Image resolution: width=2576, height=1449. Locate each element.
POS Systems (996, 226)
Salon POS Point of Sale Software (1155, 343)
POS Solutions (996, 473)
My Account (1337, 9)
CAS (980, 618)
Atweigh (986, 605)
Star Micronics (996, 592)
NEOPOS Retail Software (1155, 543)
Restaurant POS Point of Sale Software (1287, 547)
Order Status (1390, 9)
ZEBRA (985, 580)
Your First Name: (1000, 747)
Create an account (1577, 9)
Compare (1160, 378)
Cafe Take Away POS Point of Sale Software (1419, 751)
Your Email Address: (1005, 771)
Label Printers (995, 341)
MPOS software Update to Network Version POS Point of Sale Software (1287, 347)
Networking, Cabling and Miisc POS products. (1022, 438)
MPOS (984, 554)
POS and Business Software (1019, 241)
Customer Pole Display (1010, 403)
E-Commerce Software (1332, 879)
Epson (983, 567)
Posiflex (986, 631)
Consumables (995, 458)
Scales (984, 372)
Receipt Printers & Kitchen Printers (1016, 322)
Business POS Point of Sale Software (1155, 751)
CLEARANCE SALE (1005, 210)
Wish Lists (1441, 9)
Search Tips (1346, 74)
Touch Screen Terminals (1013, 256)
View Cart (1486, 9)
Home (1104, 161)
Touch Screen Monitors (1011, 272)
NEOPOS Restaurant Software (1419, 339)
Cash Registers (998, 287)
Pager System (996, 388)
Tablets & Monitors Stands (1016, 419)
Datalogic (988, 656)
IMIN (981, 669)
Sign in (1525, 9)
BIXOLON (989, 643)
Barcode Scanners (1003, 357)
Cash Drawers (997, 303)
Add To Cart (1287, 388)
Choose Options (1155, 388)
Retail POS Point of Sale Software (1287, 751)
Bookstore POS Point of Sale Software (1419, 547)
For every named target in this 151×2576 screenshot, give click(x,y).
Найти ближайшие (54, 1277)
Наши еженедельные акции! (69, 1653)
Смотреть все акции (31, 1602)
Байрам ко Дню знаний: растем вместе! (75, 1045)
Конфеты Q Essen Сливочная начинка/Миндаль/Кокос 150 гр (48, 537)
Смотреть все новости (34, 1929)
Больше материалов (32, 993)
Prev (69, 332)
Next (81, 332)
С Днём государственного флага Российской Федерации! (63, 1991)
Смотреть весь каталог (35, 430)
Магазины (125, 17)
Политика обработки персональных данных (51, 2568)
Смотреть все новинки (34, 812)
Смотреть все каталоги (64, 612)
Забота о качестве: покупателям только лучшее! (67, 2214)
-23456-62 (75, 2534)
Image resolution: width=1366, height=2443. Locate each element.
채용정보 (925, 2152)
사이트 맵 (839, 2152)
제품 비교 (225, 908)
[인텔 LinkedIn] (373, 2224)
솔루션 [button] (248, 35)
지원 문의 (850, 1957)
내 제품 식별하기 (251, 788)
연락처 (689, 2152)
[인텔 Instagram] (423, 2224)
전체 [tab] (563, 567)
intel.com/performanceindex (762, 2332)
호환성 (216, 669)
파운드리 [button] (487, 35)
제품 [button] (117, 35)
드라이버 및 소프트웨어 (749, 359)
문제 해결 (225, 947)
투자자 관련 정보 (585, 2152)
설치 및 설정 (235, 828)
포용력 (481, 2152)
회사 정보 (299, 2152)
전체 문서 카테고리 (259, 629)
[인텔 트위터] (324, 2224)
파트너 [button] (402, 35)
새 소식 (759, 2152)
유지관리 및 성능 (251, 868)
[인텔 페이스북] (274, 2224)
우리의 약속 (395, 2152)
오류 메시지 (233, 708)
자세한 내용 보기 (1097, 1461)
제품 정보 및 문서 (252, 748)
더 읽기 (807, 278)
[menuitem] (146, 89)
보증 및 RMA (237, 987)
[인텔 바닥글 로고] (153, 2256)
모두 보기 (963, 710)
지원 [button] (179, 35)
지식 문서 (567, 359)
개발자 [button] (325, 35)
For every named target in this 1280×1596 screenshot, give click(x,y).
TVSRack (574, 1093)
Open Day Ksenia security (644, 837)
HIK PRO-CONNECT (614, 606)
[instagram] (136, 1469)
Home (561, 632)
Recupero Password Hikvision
──────────────────────────────
## Exercise aim
Every line above from the line with "View Cart (1486, 9)" to the line with "Choose Options (1155, 388)", inclusive, must be returned exactly; no other line belongs in the reply.

## Solution to this problem
View Cart (1486, 9)
Home (1104, 161)
Touch Screen Monitors (1011, 272)
NEOPOS Restaurant Software (1419, 339)
Cash Registers (998, 287)
Pager System (996, 388)
Tablets & Monitors Stands (1016, 419)
Datalogic (988, 656)
IMIN (981, 669)
Sign in (1525, 9)
BIXOLON (989, 643)
Barcode Scanners (1003, 357)
Cash Drawers (997, 303)
Add To Cart (1287, 388)
Choose Options (1155, 388)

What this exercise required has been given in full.